Plutarch. Plutarch's Lives, Vol. III. Perrin, Bernadotte, translator. Cambridge, MA: Harvard University Press; London: William Heinemann Ltd., 1914.

To one of these, a boy of noble parentage, Heracleides by name, who had driven his boat well on before the rest, an Attic ship gave chase, and was like to capture him. But the boy’s uncle, Pollichus, concerned for his safety, rowed out to his defence with the ten triremes which were under his orders, and then the other commanders, fearing in turn for the safety of Pollichus, likewise put out for the scene of action. A fierce sea fight was thus brought on, in which the Syracusans were victorious, and slew Eurymedon along with many others.

Accordingly the Athenians could no longer endure to remain there, but cried out loudly upon their generals and bade them withdraw by land; for the Syracusans, immediately after their victory, had blocked up and shut off the mouth of the harbor. But Nicias could not consent to this. He said it would be a terrible thing to abandon so many transports, and triremes almost two hundred in number.

So he embarked the best of his infantry and the most efficient of his javelineers to man a hundred and ten triremes; the rest lacked oars. Then he stationed the remainder of his army along the shore of the harbor, abandoning his main camp and the walls which connected it with the Heracleum. And so it was that the Syracusans, who had so long been unable to offer their customary sacrifice to Heracles, offered it then, priests and generals going up to the temple for this purpose while their triremes were a-manning.

Presently their diviners announced to the Syracusans that the sacrifices indicated a splendid victory for them if only they did not begin the fighting, but acted on the defensive. Heracles also, they said, always won the day because he acted on the defensive and suffered himself to be attacked first. Thus encouraged, they put out from shore.

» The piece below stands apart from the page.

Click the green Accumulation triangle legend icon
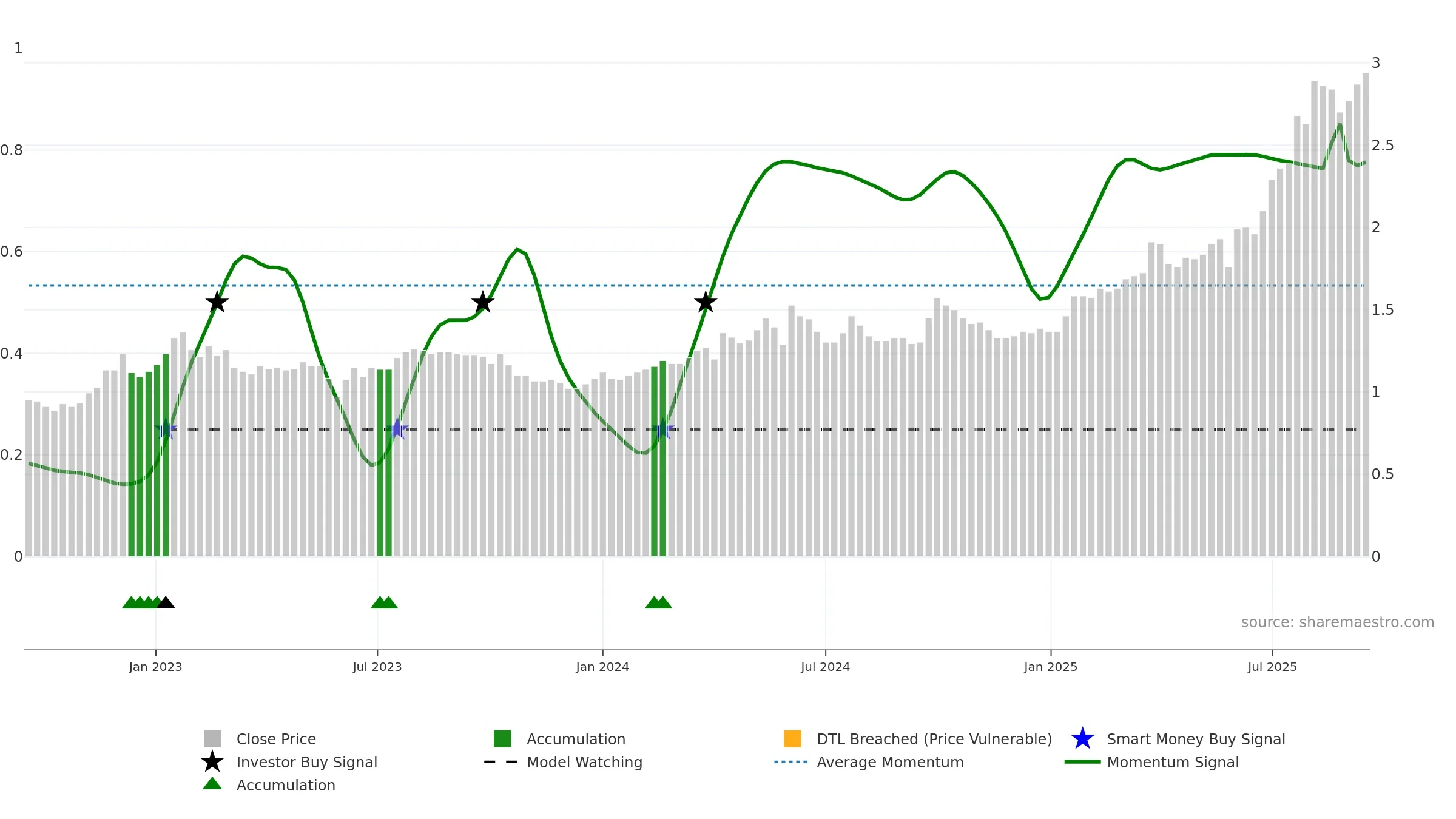 (x=212, y=784)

This proved the greatest and hottest sea fight they had yet made, and roused as many tumultuous emotions in those who were mere spectators as in those who did the fighting, because the whole action was in plain sight, and took on shifts and turns which were varied, unexpected, and sudden. Their own equipment wrought the Athenians no less harm than did that of their enemy;

for they fought against light and nimble ships, which bore down upon them from different directions at once, while their own were heavy and clumsy and all crowded together. Besides, they were bombarded with stones, whose blow is just as effective however they light; whereas they could only reply with javelins and arrows, whose proper cast was disturbed by the tossing water, so that they did not all fly head on to their mark. This method of fighting was taught the Syracusans by Ariston the Corinthian captain, who fought zealously while the battle lasted, only to fall just as the Syracusans were victorious.

The Athenians suffered such great rout and loss that they were cut off from flight by sea. Even by land they saw that their salvation was a difficult matter, so that they neither tried to hinder the enemy from towing away their ships under their very eyes, nor did they ask the privilege of taking up their dead. These, forsooth, could go unburied; the survivors were confronted with a more pitiful sight in the abandonment of their sick and wounded, and thought themselves more wretched still than their dead, since they were sure to come with more sorrows than they to the same end after all.